- _Work required_
Without the pictures, set down exactly the lines from the one that contains "The width and height of the screenshot is (450, 375)." to the end of the entries, both included, and nothing besides.

Screenshot grounding data
★ ★ ★
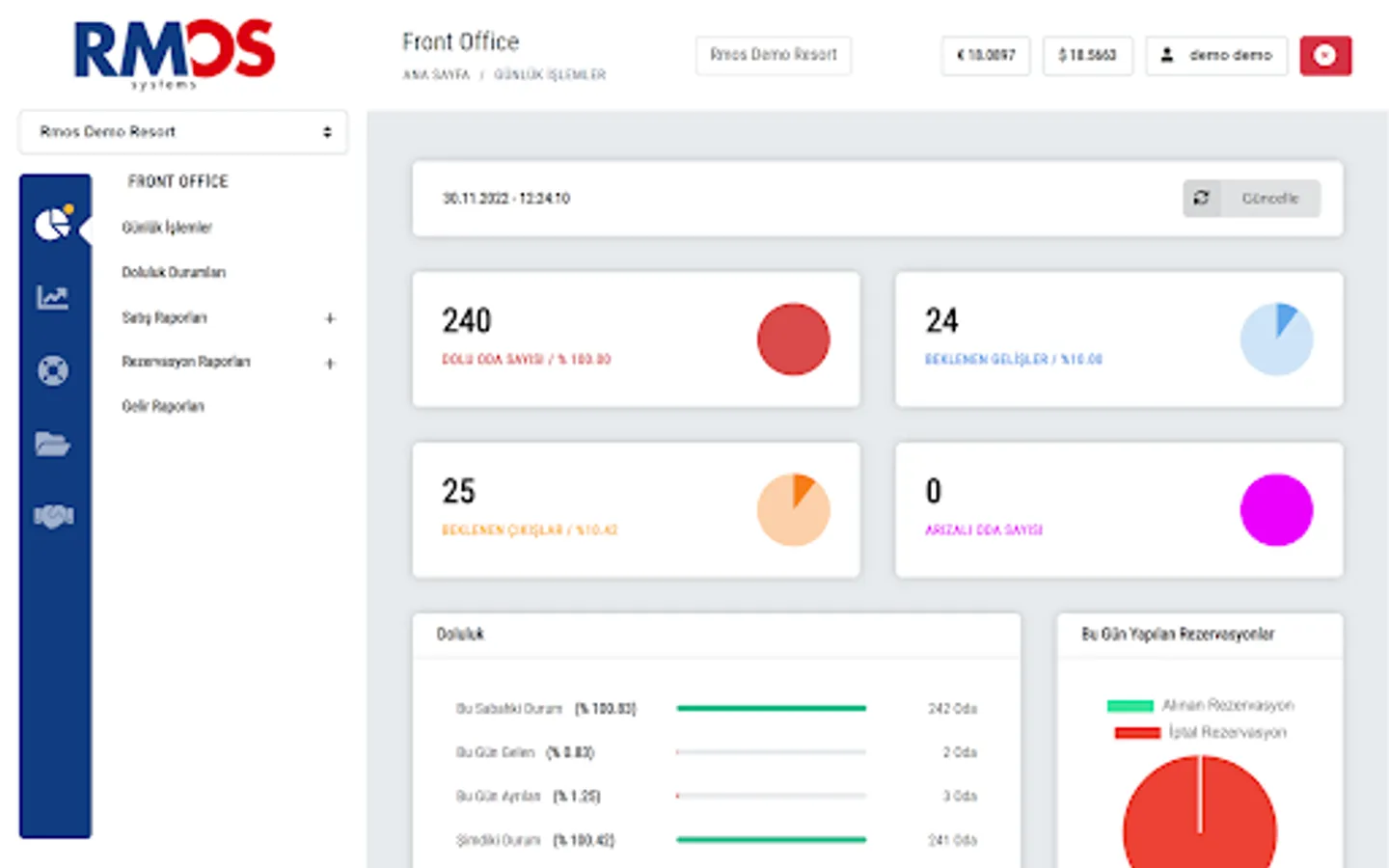The width and height of the screenshot is (1389, 868).
Task: Open the Rmos Demo Resort hotel dropdown
Action: [183, 132]

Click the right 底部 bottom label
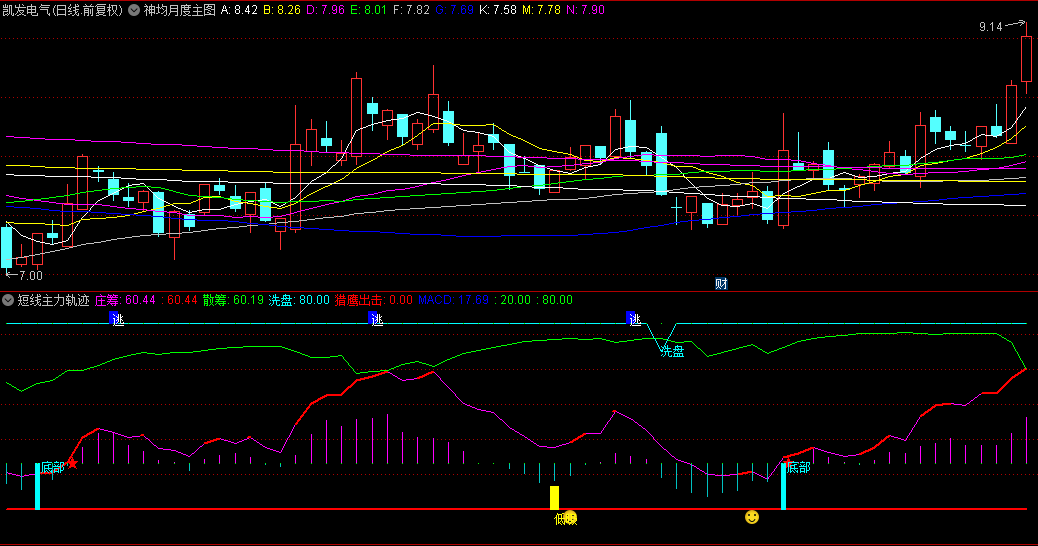(x=798, y=467)
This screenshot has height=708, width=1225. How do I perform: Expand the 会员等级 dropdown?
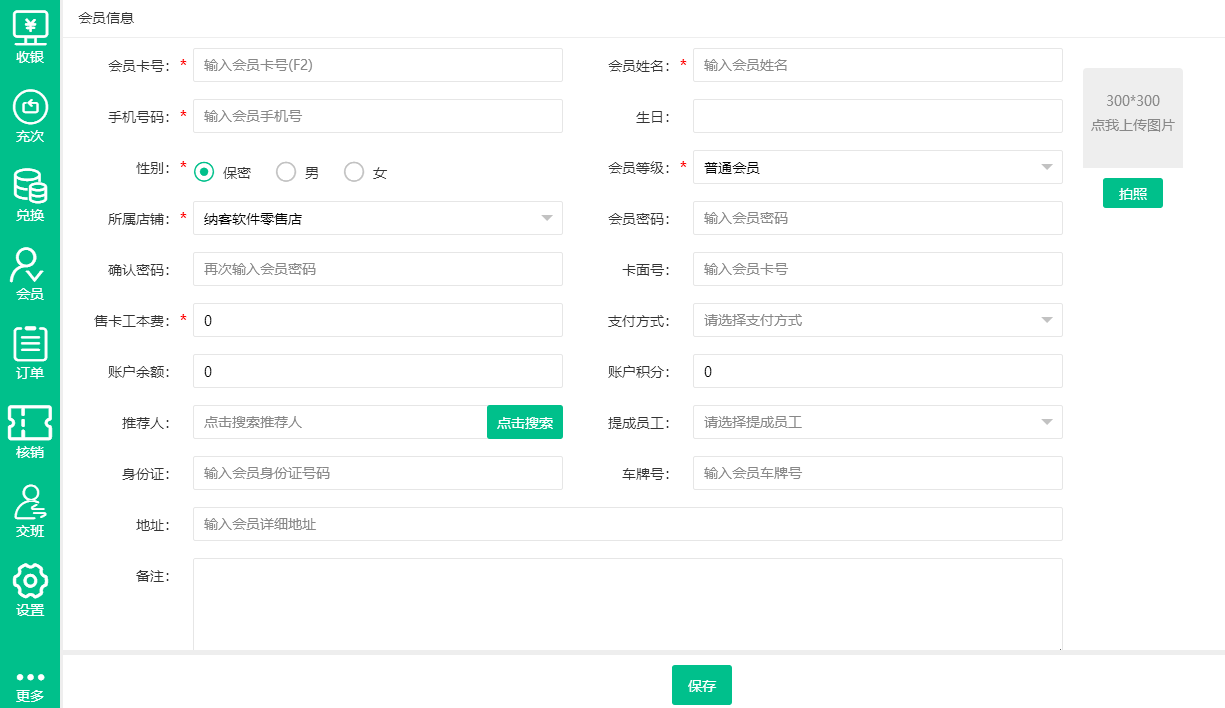(1046, 167)
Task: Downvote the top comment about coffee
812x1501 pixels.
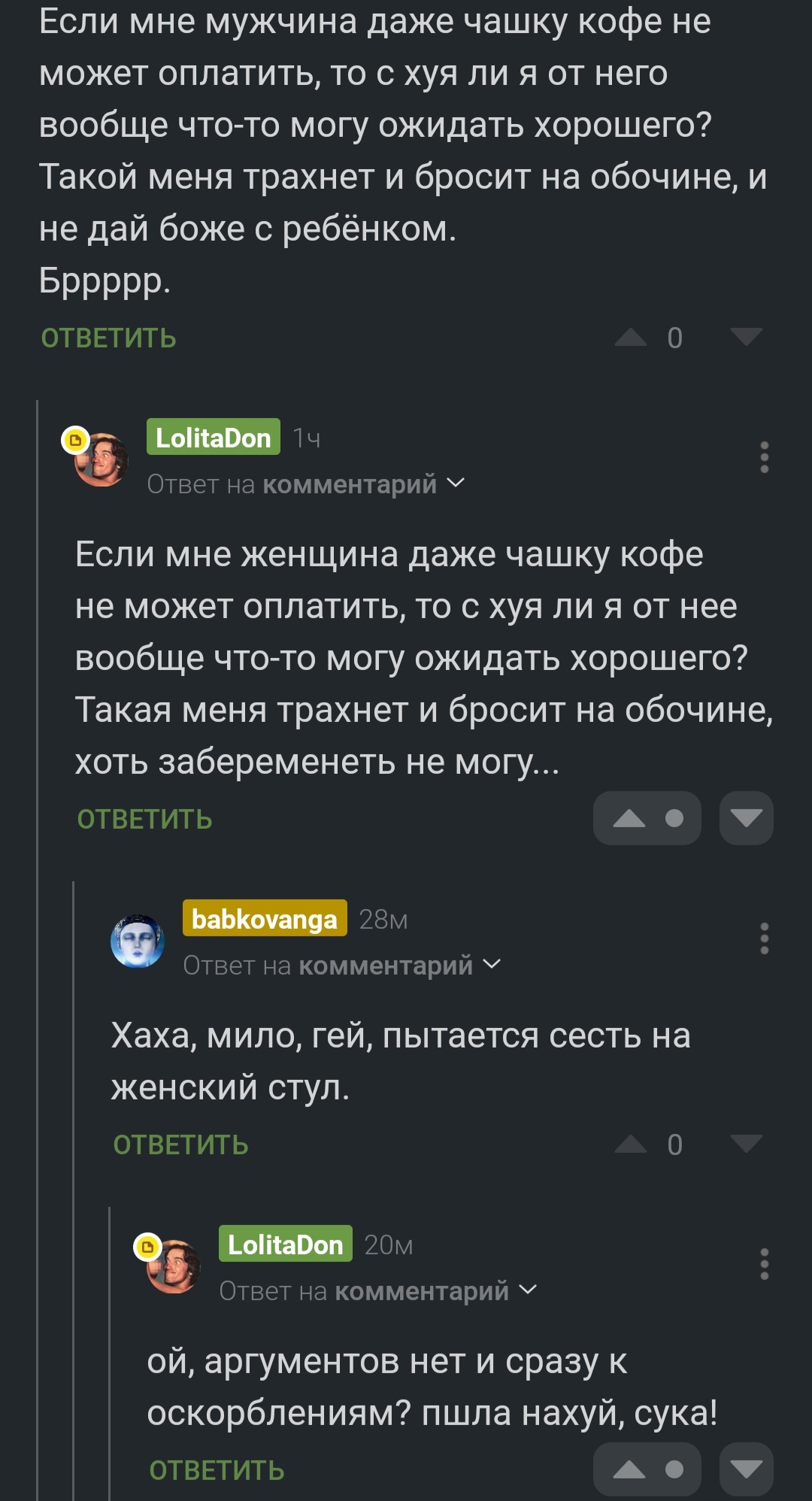Action: pos(747,337)
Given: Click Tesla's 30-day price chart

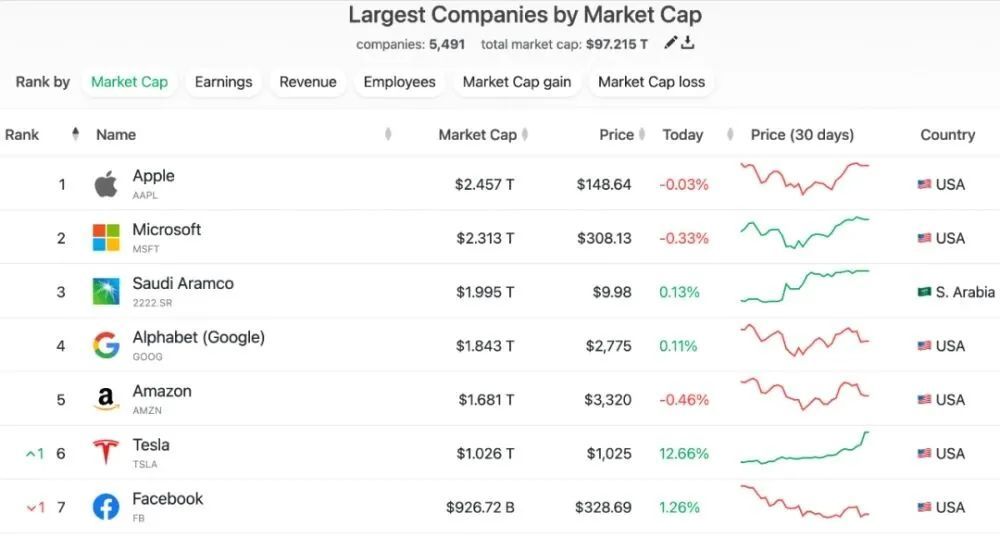Looking at the screenshot, I should coord(805,449).
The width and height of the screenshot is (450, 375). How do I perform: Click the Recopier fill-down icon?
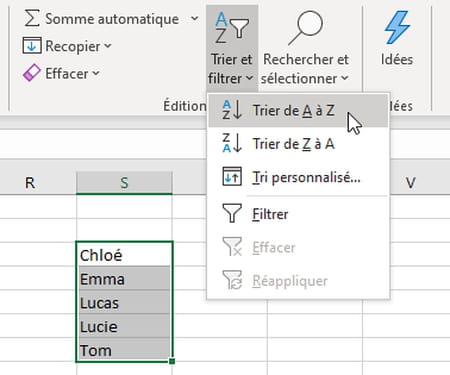(x=32, y=46)
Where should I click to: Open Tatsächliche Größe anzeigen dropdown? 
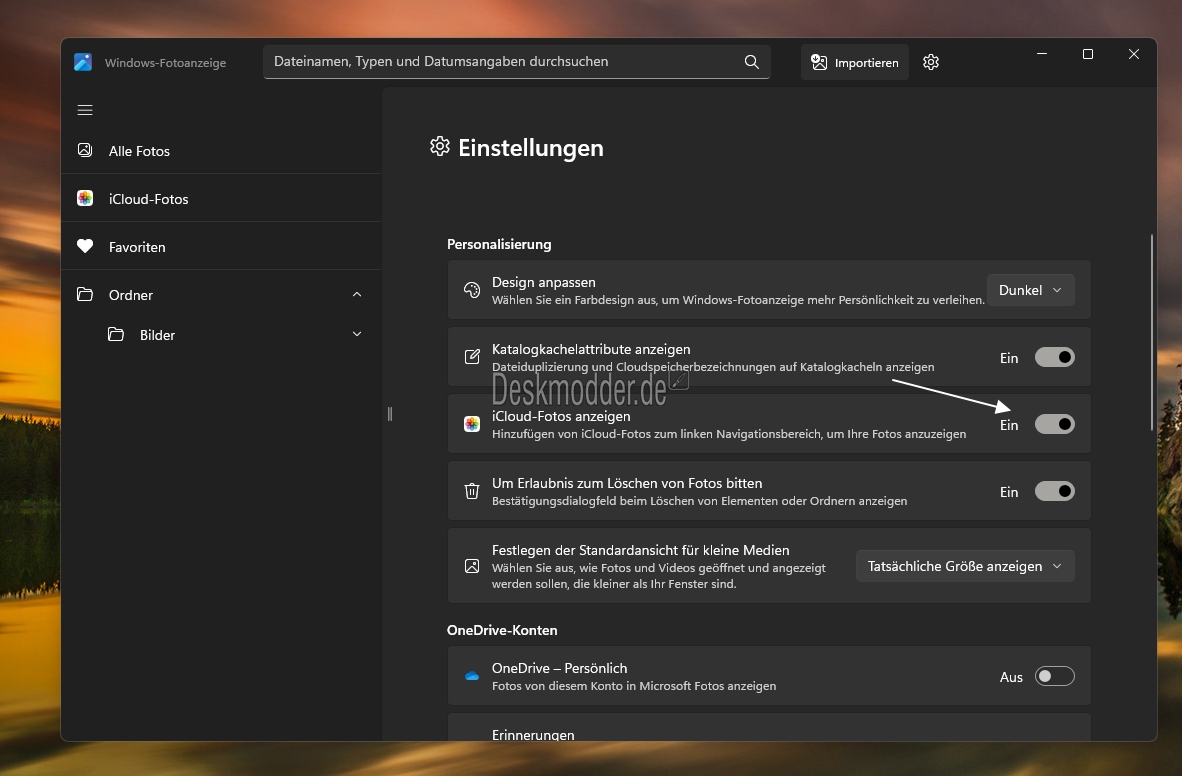(x=964, y=566)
★ ★ ★
- _Task solution_
The width and height of the screenshot is (450, 375). How do I perform: Click the Recopier fill-down icon?
(x=32, y=46)
Where should I click to: Open Tatsächliche Größe anzeigen dropdown? 
(x=964, y=566)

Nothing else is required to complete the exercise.